On se rappelle de Clinton E. Knox, ambassadeur extraordinaire et plénipotentiaire (1969-1973), connu sous le sobriquet de « macoute honoraire » pour son soutien au régime des Duvalier.
On se souvient également de Alvin Philip Adams, mieux connu sous le nom de « Bourik Chaje », personnage flamboyant, transféré en Haïti deux ans avant le coup d’État sanglant de 1991 (était-ce une simple coïncidence ou était-il chargé d’une mission ?)
Rares, aussi, sont ceux qui n’ont pas succombé aux charmes capiteux de l’ambassadrice Pamela A. White, marchant dans les rues de la capitale bradsou bradsa avec le pétillant premier ministre Laurent Lamothe. C’était la « belle époque » du banbòch martellien.
Aujourd’hui, les temps ont « changé ». La transition que souhaiterait Washington en mettant au pouvoir le dauphin de Martelly, Jovenel Moise (l’homme banane) a échoué. Il faut désormais gérer l’après-Martelly. Et Mulrean semble être l’homme pour la circonstance.
Le personnage est calme et flegmatique. Il s’efforce de s’exprimer dans un français soigneux et impeccable ; histoire de montrer aux « élites » de ce « petit pays » que la langue de Molière n’a pas de secret pour lui.
Quand il prend la parole dans les médias, c’est pour donner des leçons de démocratie, de droits de l’homme, de liberté ; tout ce qui, pour lui, constitue l’essentiel de la politique étrangère américaine. Un mythe qu’il ne cesse de rabâcher dans les oreilles de nos parlementaires et leaders politiques, des individus qui, à ses yeux, devraient observer texto les diktats de Washington.
Il ne se gêne pas pour intervenir dans la politique du gouvernement, l’orientation économique qu’il juge opportune pour le pays, préciser la date des élections, etc. Il sait qu’il détient le pouvoir de l’aide financière, des programmes de « développement », de l’octroi de visas et de bourses, qu’il distribue parcimonieusement aux familles de ces sénateurs et députés prêts à se prostituer pour obtenir les faveurs du tuteur blanc.
Aujourd’hui, notre ambassadeur s’impatiente. Il veut que les élections se tiennent le plus rapidement possible. Il en va, dit-il, de l’avenir du pays, de la lutte contre la pauvreté, contre les épidémies. Bref, c’est par la stabilité politique, claironne-t-il, que la nation haïtienne trouvera la voie à la prospérité.

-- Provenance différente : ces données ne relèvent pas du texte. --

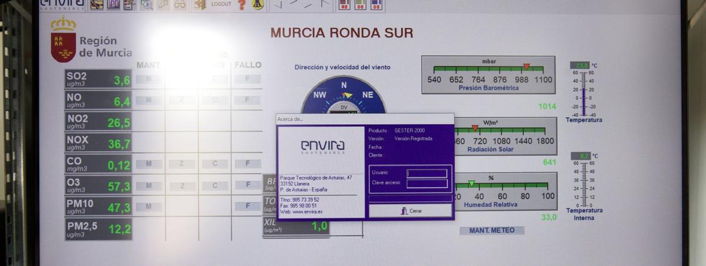706x266 pixels.
Task: Click the RE report icon in toolbar
Action: (x=344, y=5)
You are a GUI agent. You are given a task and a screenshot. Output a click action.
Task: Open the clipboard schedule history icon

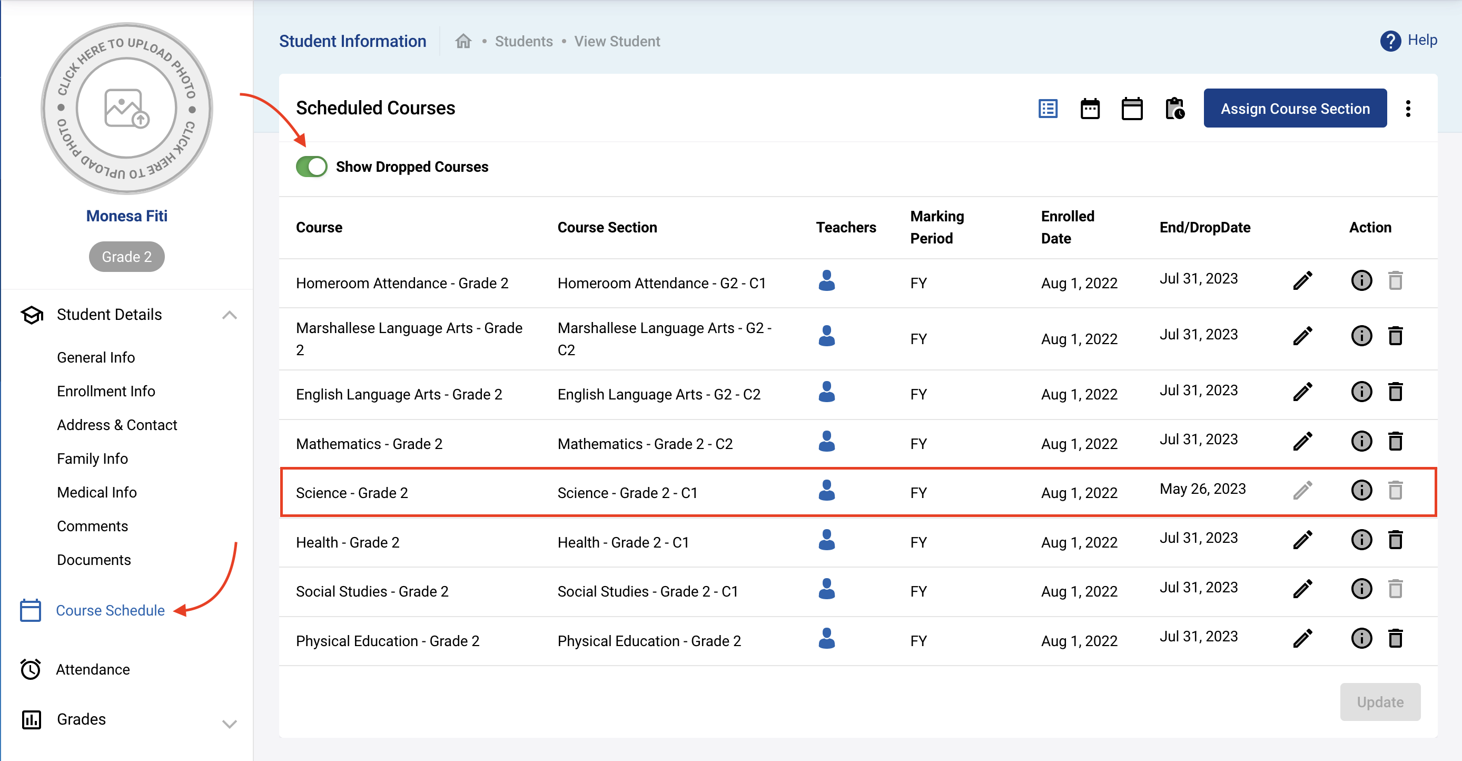coord(1174,108)
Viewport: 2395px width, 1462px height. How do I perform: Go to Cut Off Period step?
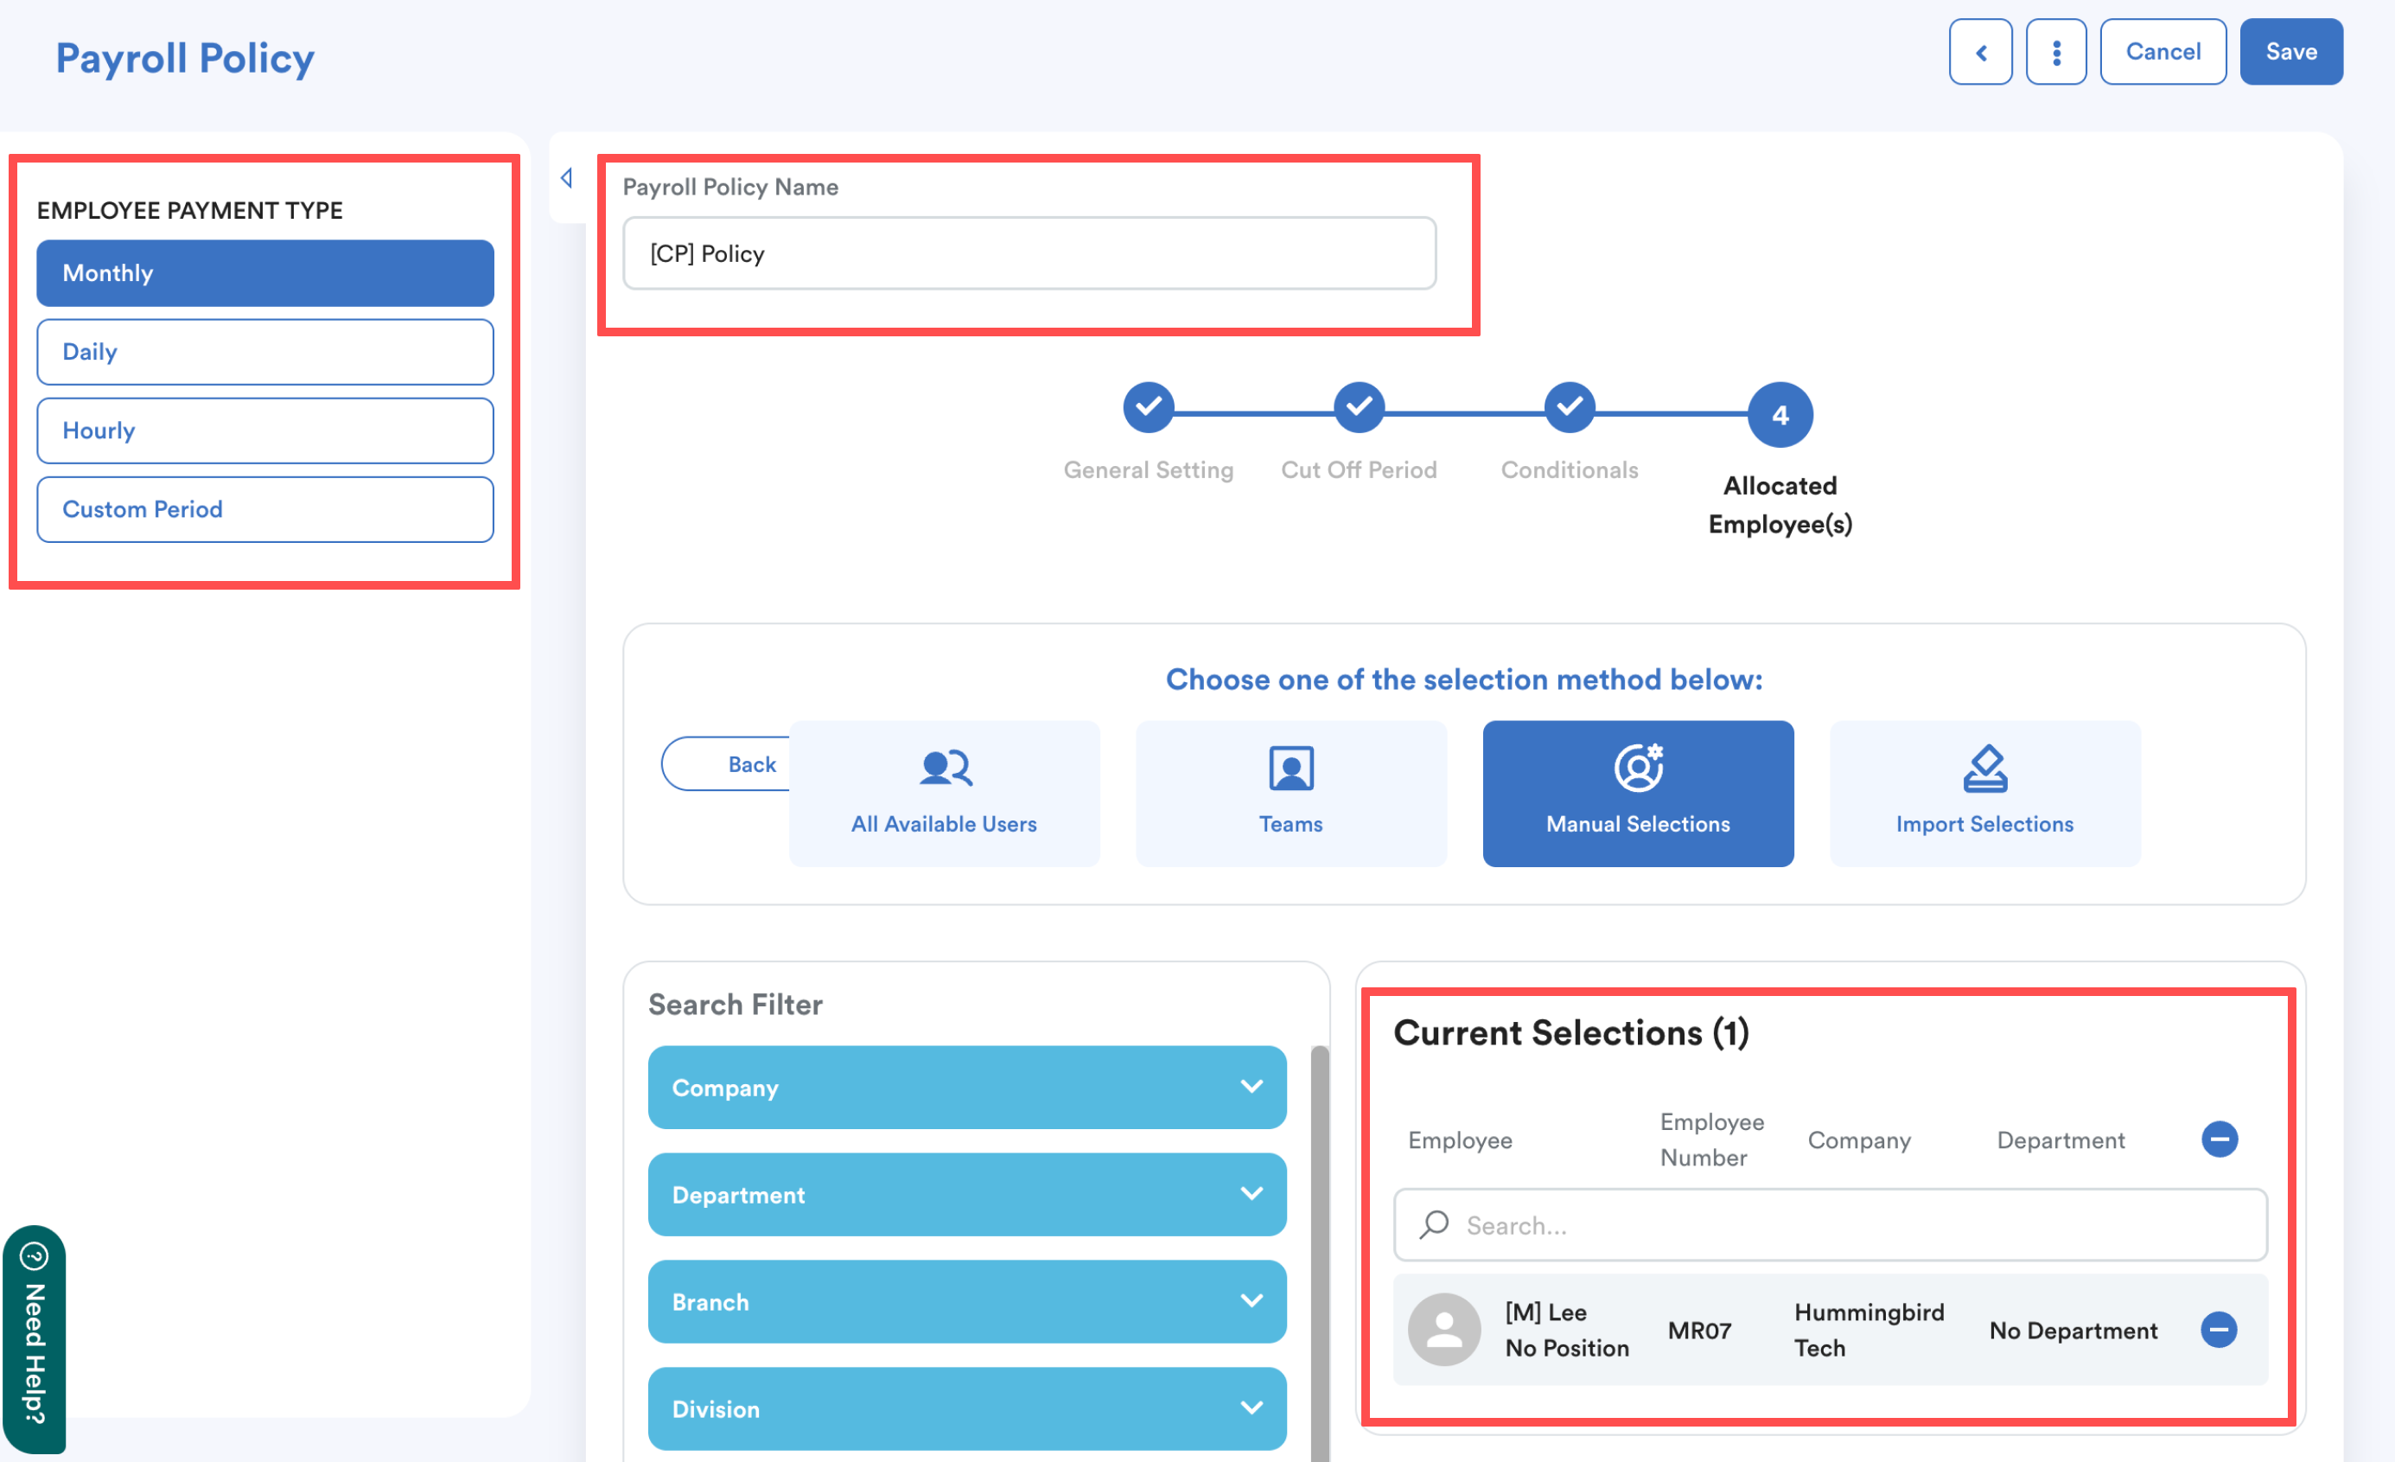[x=1358, y=407]
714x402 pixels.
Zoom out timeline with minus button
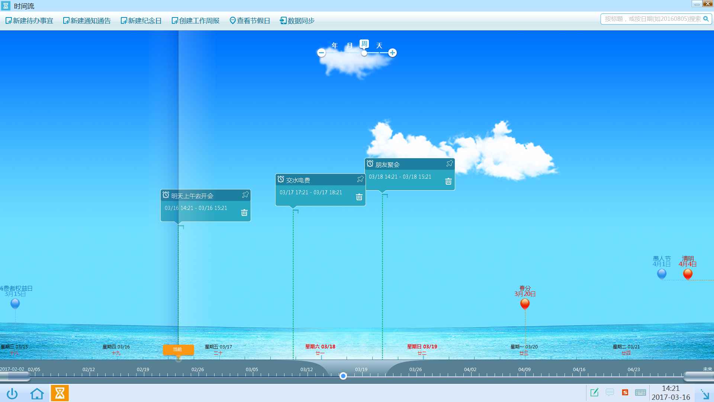tap(322, 53)
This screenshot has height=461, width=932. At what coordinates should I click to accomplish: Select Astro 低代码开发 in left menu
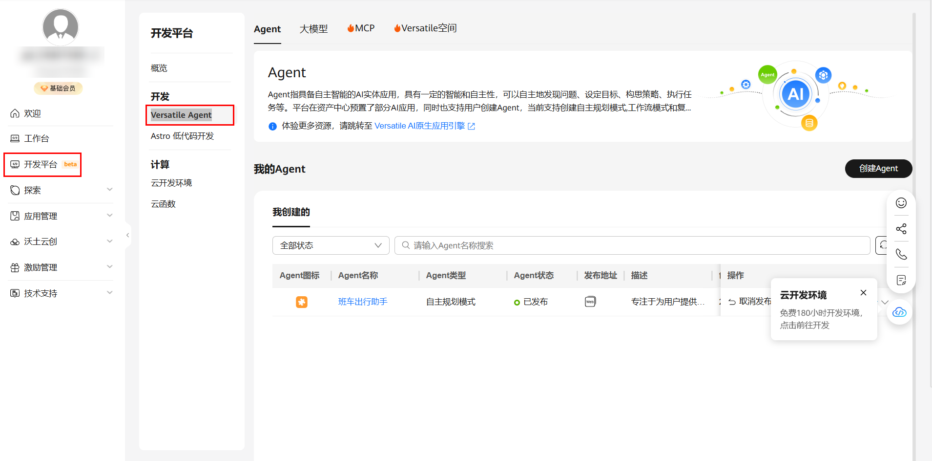pyautogui.click(x=183, y=136)
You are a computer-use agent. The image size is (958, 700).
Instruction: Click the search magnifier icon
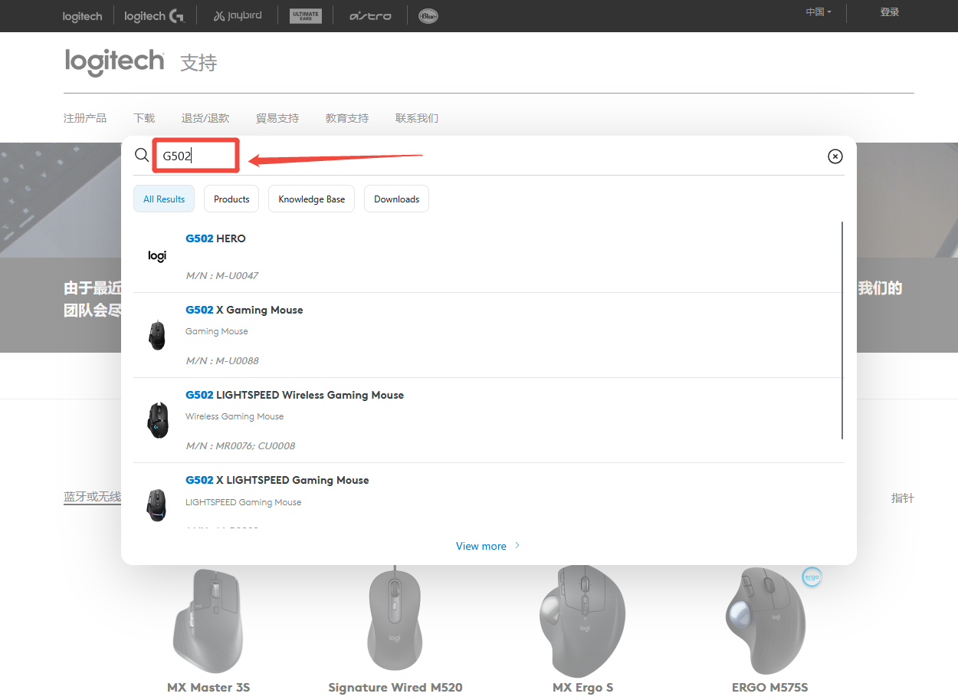click(142, 156)
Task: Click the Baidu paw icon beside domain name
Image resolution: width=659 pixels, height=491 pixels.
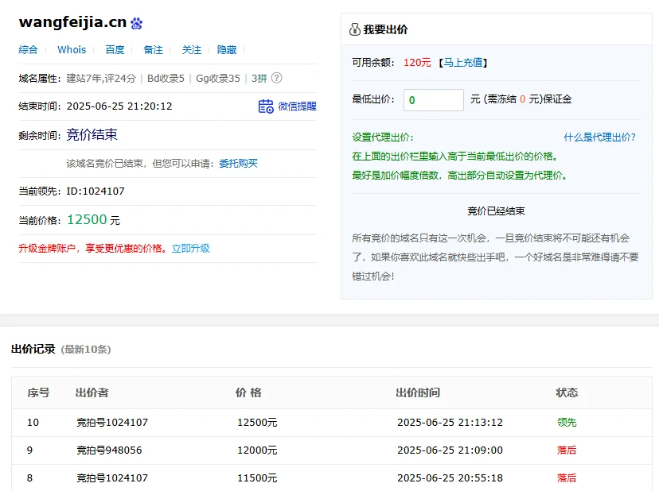Action: [x=137, y=24]
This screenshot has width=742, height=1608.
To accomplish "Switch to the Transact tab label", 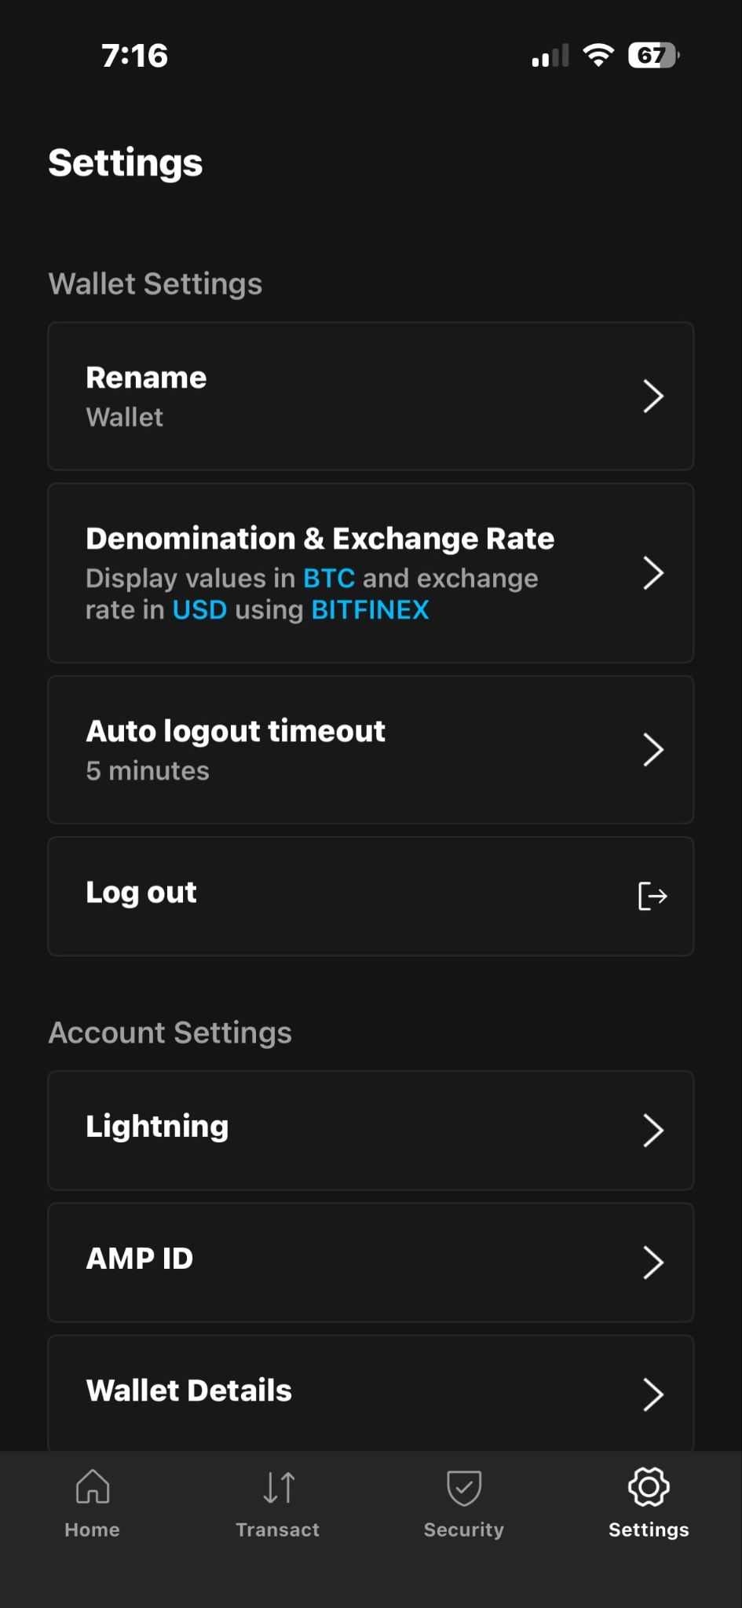I will point(278,1529).
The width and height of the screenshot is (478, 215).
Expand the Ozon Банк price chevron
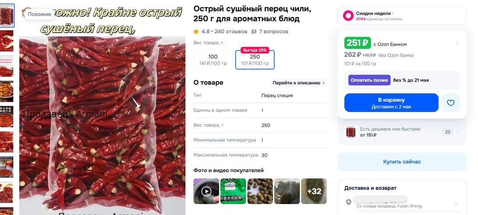point(457,43)
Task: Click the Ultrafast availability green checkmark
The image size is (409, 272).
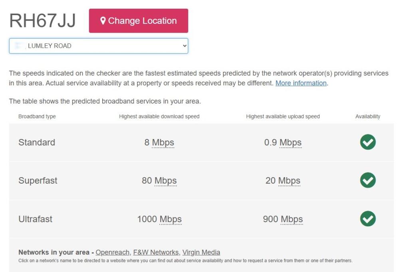Action: point(367,219)
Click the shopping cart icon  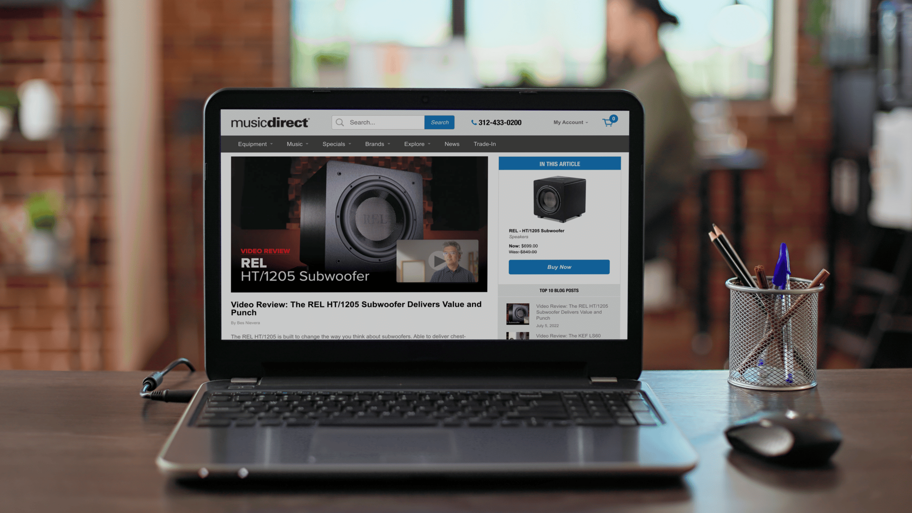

Que signifie pour Mulrean « stabilité politique » ? Est-ce le régime mafieux de Martelly qui, après cinq ans de pouvoir, aurait laissé les caisses de l’État vide, un gouvernement qui, en la personne de son président, a incarné le plus vulgaire des sexismes ? Est-ce encore ce régime au cours duquel on a vu la misère du peuple augmenter de façon exponentielle, l’exploitation des ouvriers dans les zones franches s’intensifier, les richesses minières du pays livrées à des compagnies étrangères prédatrices ? Est-ce cela qu’il appelle la prospérité ?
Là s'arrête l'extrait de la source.